There's a lot of people taking advantage of this time of relative quiet to be able to reevaluate what their -- the kind of messy architectures that many of them developed during the breakneck growth pace of the late teens and into 2020 and into 2021. And we're certainly benefiting from this being a time of reflection and being able to go back. It's like you talk about scrutinizing a budget and scrutinizing architecture, of course, the outcome of scrutiny is often change, and that change leads RFPs and that is certainly a good thing for us.
That is against the backdrop of a macro that is, of course, more challenged, like as they go through that change, they're not doing so with bigger budgets, they're not doing so with bigger teams. And there are still places where people are -- people and businesses are shrinking instead of even having stabilized. And so I think when you net it out across the entire environment, you still see these qualitative challenges, you still see a difficult macro. But I do think that those mechanisms that are within that, which include scrutiny leading to change, leading to RFPs, leading to opportunities to unseat legacy architectures. We actually just had a legacy takeaway recently that I think had been on one of the legacy marketing clouds for over 14 years when we just did the takeaway. And so seeing opportunities like that showing up in the broader environment right now is obviously a really good sign for us.
Okay. I appreciate that. And then for the second question, just -- you talked a lot about, I think, international investments in your prepared remarks. It sounds like you're expanding your data center footprint, maybe some go-to-market investments there as well. But with all the kind of incremental investment in international, how should we think about kind of the growth opportunity there? And as you think about the balance of this year and maybe even next year, what's the potential of growth acceleration in international markets as we just think about performance over the coming years?
Yes. So first of all, I think that the primary thesis behind this is that the trend toward globalization and the trends that I referenced above are not going anywhere. It's also a great time to be hiring new talent, and we're excited about being able to build foundations for future growth. But we're not in hyper growth mode in any of these places. And we're making sure that we have a multitude of foundations in place so that we have optionality. And so there's a few different major goals that we have.

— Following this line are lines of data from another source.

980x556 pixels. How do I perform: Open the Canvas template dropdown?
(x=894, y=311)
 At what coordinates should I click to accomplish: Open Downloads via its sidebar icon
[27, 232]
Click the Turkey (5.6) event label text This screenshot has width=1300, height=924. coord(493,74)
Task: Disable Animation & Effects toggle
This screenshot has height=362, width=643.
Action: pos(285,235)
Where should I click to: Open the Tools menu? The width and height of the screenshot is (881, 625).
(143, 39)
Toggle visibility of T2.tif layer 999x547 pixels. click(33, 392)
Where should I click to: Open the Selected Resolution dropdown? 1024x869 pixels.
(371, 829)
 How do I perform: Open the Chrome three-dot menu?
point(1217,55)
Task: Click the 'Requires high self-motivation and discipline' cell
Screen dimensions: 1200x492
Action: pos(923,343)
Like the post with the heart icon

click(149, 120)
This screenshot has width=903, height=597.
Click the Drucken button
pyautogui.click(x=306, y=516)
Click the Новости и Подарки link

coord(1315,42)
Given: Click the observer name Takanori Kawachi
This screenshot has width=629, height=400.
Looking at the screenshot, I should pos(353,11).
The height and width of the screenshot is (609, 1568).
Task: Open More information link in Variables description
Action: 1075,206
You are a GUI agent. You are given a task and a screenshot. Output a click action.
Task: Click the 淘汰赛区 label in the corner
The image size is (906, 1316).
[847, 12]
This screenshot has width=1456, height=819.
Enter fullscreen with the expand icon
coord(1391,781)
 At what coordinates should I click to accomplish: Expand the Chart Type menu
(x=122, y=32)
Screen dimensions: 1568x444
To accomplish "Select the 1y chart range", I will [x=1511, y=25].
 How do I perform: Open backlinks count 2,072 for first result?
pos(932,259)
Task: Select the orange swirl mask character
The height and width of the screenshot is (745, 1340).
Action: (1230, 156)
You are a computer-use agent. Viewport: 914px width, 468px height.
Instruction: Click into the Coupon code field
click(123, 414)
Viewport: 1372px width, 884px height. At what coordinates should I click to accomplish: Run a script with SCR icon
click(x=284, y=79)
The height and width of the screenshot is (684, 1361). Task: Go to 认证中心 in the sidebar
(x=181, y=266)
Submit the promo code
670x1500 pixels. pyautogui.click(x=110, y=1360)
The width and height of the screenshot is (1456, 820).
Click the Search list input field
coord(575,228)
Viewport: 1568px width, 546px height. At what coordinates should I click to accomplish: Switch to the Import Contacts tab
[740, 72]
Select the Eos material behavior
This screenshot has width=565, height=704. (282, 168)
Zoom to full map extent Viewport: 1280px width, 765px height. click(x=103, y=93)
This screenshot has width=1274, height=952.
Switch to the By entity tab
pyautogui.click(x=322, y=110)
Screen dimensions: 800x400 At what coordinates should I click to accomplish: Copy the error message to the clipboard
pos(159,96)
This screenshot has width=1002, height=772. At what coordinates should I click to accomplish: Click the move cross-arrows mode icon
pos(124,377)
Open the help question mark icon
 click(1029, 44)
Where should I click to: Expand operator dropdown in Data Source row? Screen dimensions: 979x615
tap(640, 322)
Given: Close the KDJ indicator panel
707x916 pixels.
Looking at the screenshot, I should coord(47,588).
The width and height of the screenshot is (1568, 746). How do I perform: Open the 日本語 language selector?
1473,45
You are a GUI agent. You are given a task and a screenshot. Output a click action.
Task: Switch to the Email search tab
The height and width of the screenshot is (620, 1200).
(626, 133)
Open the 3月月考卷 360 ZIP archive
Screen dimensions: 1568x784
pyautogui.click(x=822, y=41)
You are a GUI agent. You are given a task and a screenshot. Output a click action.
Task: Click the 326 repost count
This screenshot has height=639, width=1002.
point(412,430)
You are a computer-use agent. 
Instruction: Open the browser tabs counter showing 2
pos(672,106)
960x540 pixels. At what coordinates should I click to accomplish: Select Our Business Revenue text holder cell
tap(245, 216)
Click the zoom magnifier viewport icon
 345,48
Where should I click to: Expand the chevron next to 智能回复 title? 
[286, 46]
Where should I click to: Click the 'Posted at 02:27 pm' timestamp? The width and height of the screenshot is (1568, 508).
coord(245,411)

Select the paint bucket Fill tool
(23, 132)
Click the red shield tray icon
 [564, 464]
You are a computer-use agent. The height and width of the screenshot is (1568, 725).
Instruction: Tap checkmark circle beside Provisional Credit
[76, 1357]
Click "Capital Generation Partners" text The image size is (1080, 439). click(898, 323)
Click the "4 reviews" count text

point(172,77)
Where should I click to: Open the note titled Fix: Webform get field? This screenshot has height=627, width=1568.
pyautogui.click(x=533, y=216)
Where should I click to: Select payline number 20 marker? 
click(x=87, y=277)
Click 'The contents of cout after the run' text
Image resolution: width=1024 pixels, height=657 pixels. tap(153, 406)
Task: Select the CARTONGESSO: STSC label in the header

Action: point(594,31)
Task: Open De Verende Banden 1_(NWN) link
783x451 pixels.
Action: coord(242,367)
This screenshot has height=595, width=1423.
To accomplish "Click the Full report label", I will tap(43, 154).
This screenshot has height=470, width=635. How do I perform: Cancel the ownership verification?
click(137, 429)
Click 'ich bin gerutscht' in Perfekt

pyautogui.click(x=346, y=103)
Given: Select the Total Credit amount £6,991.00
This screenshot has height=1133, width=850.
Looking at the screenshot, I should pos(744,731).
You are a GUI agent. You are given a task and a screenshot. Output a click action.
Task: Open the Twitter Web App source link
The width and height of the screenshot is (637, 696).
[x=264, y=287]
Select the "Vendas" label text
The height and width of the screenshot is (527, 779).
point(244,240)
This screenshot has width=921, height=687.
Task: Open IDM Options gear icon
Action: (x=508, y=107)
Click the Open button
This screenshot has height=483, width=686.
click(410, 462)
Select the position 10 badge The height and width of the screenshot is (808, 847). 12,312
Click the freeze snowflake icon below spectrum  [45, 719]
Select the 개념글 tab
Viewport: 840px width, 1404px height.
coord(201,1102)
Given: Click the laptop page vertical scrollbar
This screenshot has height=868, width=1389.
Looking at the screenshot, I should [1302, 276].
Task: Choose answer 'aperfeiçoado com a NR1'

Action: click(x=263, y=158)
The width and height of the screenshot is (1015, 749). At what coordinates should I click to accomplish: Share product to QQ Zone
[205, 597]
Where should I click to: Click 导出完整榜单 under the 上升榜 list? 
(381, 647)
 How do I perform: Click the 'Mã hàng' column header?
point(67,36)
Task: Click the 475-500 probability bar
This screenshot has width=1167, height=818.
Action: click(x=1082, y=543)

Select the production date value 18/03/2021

One is that we want to better serve our existing customers and their operations and customer bases are increasingly globalized, and we want to be able to be there to support them, whether that means data centers, that means regional teams that are maybe non-English speaking or it means like literally having go-to-market resources or our community or training available and enablement available in these different regions and countries and languages.
The second thing is we want to be learning more about these markets to ensure that our product and our partnership portfolio and the operational footprint like our data centers are well suited to grow into them more meaningfully into the future. And then thinking about next year, an expansion of capacity, we want to both provide more overall room for us to accelerate scaling when the macro does start to improve. And we want to have the optionality and diversification in the likely case that the global recovery is uneven. And so if we start to see signs of strength in one part of the world earlier than the other, we want to make sure that we have the right foundations in place to be able to deploy that new sales capacity or those new marketing dollars in those places, do so quickly and efficiently.
But I think it's too early to say exactly where meaningful recovery from the current macro will happen first, on exactly what timeline it will happen, to what extent the capacity will be there. And so I think what you're seeing from us is a strong conviction in the long-term trends, a strong increase in the amount of globalization being demanded of global partners like Braze, particularly in the enterprise as they continue to grow their first-party investments both in data and then building up new audiences with new products and services. And we want to be able to meet that evolving customer demand where it is and already be there where it's going to be.
But we're obviously doing so against a backdrop of improving profitability, continuing to work toward our goals of sales and marketing efficiency. In many cases, starting a new and building a new foundation is less efficient than putting an incremental dollar in a place that's already mature and already working really well. But I think that we're in a position where we're early enough in our market. We have the balance sheet to do so, and we have conviction in the future opportunity to make sure that we aren't short changing the building out of foundations for future growth, even while we navigate this difficult macro and do so with an eye toward increasing profitability.
Very helpful. Thank you, and congrats on a nice quarter here.
Our next question comes from Scott Berg with Needham & Co.
Nice quarter here. Bill, I want to start off with the theme that we wrote about a couple of months ago coming off the Annual CAP Talk conference. Primary theme that I was talking about personal relations and how the kind of the fever around these AI trends last year, 1.5 years is kind of benefiting how these brands and companies want to go to market on a personalized marketing message or e-commerce sites more. Do you see that trend helping you right now? Because your numbers certainly kind of bucked the trend that we've seen from other April quarter reports the last couple of weeks, where AI seems to be pushing or delaying their opportunities. It almost seems like some of this AI interest is helping you because that's effectively what your product does, you personalized e-mails.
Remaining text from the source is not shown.